Pakistan’s chronic IMF dependence — 24 bailouts since 1958 — is a symptom of deeper governance rot: Tax evasion by elites, lack of structural reform, and economic mismanagement. Every programme has served as a stopgap, never a solution, as entrenched interests resist change. With only about 2.5 per cent of the population filing income tax, the burden falls on people with low incomes, while foreign creditors bridge the fiscal gap. The current IMF loan was both a lifeline and a leash, stabilising the economy but tightening external control. That the IMF is now probing Pakistan’s terror finance practices reflects how blurred the line between economic and security reform has become.

With only about 2.5 per cent of the population filing income tax, the burden falls on people with low incomes, while foreign creditors bridge the fiscal gap.

A structural benchmark under the loan programme mandated the release of a comprehensive Governance and Corruption Diagnostic Assessment (GCDA) by July 2025. The GCDA is intended to identify systemic corruption risks and recommend reforms to bolster transparency, institutional resilience, and inclusive growth — areas closely tied to reducing illicit financial flows, including those that may fuel terrorism. Yet by March 2025, Pakistan had set up a high-level Cabinet Committee to weigh whether to release the full report or only a selective summary, raising fresh doubts about the credibility of these commitments. Despite this hedging on transparency, the IMF’s continued engagement reflects the uncomfortable balancing act it often performs between enforcing reform and preserving strategic interests.

The great powers’ pawn?

Pakistan’s location — bordering China, India, the Arabian Sea, and its proximity to Central Asia — makes it a prized pawn in great power politics. For China, it’s a gateway for trade and a pressure point on India, anchored by the China-Pakistan Economic Corridor (CPEC). For the US, despite its pivot to India, Pakistan remains a significant player due to its strategic position and nuclear capabilities. China and the US enable Pakistan’s dysfunction for strategic gain — Beijing through investment, Washington through multilaterally backed liquidity, while Islamabad exploits its economic fragility as leverage. The current IMF bailout underscores how the international system continues to accommodate a geopolitically pivotal yet structurally fragile terror-breeding state.

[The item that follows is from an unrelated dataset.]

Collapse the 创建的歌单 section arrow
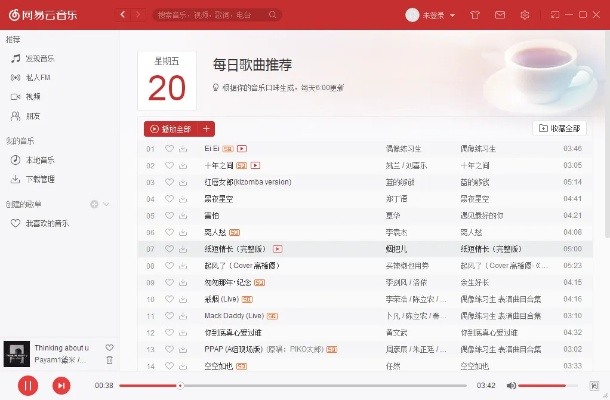 106,204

India’s decision to put the treaty in abeyance following the Pahalgam attack has significant implications for Pakistan’s water security, primarily as the country relies heavily on the Indus River system for agriculture and drinking water.

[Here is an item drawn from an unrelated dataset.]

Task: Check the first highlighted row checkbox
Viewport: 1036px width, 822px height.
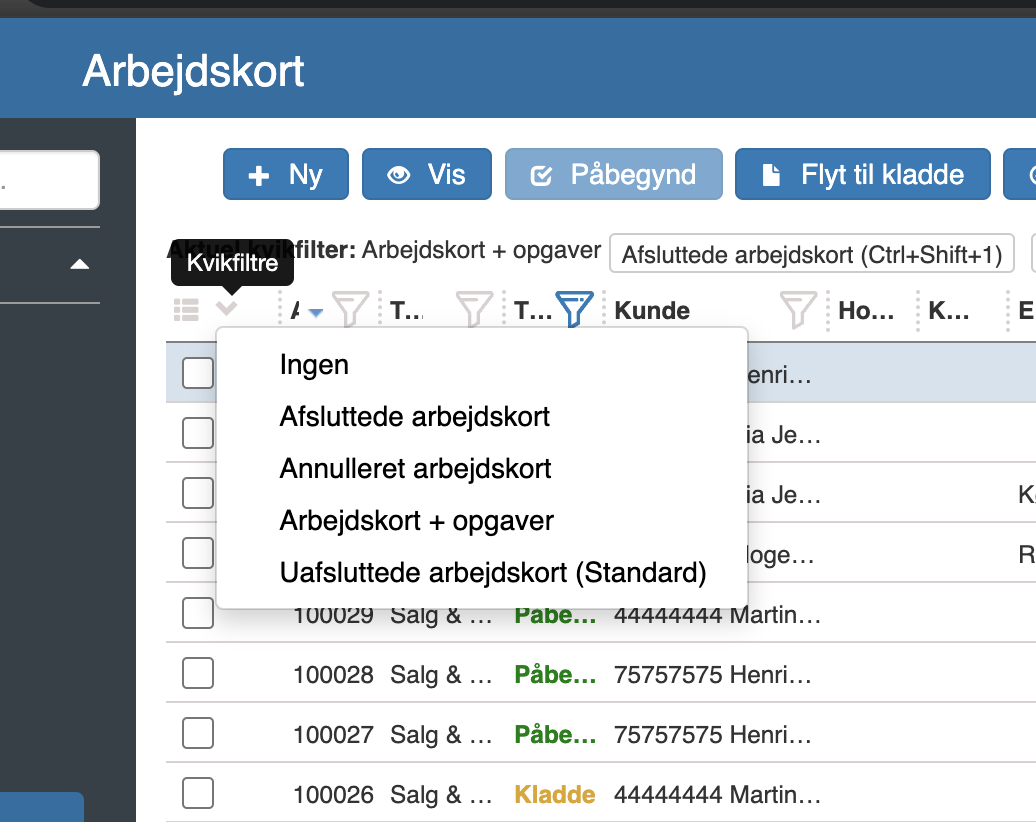Action: pos(198,373)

The IMF’s intervention may have brought peace, but at a cost to global norms and regional resilience. With food inflation soaring and agriculture underfunded, the climate angle is equally troubling, exacerbated by suspending the Indus Waters Treaty, a critical agreement governing water sharing between India and Pakistan. India’s decision to put the treaty in abeyance following the Pahalgam attack has significant implications for Pakistan’s water security, primarily as the country relies heavily on the Indus River system for agriculture and drinking water. Finally, the IMF loan also risks diluting anti-terror norms: Rewarding a state still linked to proxy warfare sends a troubling message. If financial institutions compromise principles for short-term peace, they may unintentionally fund future conflicts. This moment demands vigilance, not complacency, from those who finance global stability with accountability.